Que pensez-vous du médicament Dovato qui est la première bithérapie approuvée au Canada ?
Dr Sébastien Poulin En fait, ce n’est pas la première. Le médicament Juluca (Dolutégravir + Rilpivirine) était déjà approuvé depuis environ 1 an pour des situations de «switch» chez des patients indétectables et sans résistance connue aux inhibiteurs de l’intégrase et/ou INTI.
Dovato est cependant la première bithérapie (Dolutégravir + 3TC) approuvée au Canada pour le traitement initial du VIH (patients naïfs). Il s’agit d’un très petit comprimé à prendre 1 fois par jour avec ou sans nourriture.
Dans une grande étude de phase 3 (GEMINI 1,2) chez des patients naïfs au traitement avec une charge virale inférieure à 500 000 et sans résistance aux médicaments de l’étude, il s’est révélé aussi efficace qu’un régime de trithérapie jusqu’à 96 semaines. Aucune résistance n’a émergé dans les deux groupes pendant toute la durée de l’étude. […] Une autre grosse étude de phase 3 (TANGO) a comparé l’efficacité de Dovato dans une situation de «switch» chez des patients indétectables utilisant des régimes de trithérapie et sans résistance connue ou suspectés aux inhibiteurs de l’intégrase et/ou INTIs. Son efficacité a été comparable aux trithérapies et pour le moment aucune résistance n’a émergé.

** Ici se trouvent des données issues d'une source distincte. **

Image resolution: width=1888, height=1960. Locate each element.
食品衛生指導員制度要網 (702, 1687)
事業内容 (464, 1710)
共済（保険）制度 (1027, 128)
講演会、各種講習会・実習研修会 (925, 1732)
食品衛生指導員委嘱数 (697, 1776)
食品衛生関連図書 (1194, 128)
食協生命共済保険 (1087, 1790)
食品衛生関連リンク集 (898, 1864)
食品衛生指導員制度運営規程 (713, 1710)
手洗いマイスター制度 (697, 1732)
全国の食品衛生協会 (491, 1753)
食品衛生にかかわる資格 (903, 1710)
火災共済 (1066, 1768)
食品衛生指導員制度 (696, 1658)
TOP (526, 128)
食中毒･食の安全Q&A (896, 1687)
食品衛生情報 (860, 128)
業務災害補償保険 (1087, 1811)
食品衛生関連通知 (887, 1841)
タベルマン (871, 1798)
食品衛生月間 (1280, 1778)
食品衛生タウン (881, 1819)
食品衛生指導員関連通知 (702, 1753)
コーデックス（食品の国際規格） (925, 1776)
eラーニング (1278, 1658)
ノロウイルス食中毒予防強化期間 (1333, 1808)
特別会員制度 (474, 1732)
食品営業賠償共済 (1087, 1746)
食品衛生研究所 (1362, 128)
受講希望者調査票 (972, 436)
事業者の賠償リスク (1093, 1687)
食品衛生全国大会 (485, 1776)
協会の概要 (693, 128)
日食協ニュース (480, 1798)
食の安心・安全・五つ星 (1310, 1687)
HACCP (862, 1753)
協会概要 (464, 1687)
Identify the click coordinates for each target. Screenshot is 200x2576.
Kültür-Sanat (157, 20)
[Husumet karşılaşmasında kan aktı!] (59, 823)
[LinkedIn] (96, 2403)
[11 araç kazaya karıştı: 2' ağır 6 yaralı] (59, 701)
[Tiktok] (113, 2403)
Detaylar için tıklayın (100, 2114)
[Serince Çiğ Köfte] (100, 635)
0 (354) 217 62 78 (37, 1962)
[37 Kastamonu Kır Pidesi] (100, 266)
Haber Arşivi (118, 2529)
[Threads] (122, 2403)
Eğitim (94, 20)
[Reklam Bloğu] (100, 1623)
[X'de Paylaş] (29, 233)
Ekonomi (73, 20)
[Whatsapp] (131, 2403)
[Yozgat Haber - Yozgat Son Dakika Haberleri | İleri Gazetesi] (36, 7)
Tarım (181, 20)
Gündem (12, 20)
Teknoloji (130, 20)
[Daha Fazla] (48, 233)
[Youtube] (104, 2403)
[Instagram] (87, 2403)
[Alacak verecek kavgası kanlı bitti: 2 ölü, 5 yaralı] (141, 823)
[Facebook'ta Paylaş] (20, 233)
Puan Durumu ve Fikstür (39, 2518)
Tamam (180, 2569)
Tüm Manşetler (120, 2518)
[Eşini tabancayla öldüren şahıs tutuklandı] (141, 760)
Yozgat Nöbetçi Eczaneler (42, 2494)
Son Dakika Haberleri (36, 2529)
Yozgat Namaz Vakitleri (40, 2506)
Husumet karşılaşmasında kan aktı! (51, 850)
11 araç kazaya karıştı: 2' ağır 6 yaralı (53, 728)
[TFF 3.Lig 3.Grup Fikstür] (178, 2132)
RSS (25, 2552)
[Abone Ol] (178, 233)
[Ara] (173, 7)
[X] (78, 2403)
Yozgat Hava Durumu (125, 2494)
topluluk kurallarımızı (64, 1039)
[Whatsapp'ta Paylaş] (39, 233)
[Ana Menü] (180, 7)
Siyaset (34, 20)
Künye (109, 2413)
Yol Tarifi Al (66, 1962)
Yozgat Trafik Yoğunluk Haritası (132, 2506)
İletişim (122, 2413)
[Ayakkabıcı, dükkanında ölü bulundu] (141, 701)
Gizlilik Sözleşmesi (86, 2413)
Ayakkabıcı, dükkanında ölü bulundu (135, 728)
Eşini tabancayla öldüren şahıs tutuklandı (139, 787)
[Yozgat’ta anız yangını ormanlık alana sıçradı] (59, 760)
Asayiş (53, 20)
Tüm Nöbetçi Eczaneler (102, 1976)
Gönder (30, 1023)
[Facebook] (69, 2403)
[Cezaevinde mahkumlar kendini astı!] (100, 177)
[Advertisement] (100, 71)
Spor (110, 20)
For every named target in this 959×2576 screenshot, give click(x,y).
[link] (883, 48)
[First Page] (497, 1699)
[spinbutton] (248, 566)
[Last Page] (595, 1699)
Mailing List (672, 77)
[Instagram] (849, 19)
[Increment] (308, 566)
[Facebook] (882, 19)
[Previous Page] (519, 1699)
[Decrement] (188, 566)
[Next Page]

Je crois que Dovato est une option intéressante à considérer en situation de traitement initial et fort probablement également en situation de «switch» pour certains patients bien sélectionnés. En plus de l’efficacité démontrée, ce que je trouve intéressant de cette combinaison est que les médicaments qu’il contient sont bien connus.
Dolutégravir est utilisé au Canada depuis 2013 et appartient à la classe des médicaments appelés inhibiteurs de l’intégrase. Cette classe fait actuellement partie des régimes recommandés en première ligne pour plusieurs bonnes raisons, par exemple leur sécurité, leur supériorité en termes de suppression virologique par rapport aux autres classes et leur rapidité pour réduire la charge virale. De plus, bien que le 3TC (Lamivudine) est utilisé depuis presque 25 ans, il est généralement considéré comme sans danger et est un composé efficace de nombreuses combinaisons d’antirétroviraux. Bref, nous connaissons assez bien les effets secondaires de Dolutégravir et du 3TC à moyen et long terme contrairement à d’autres antirétroviraux dans des trithérapies modernes.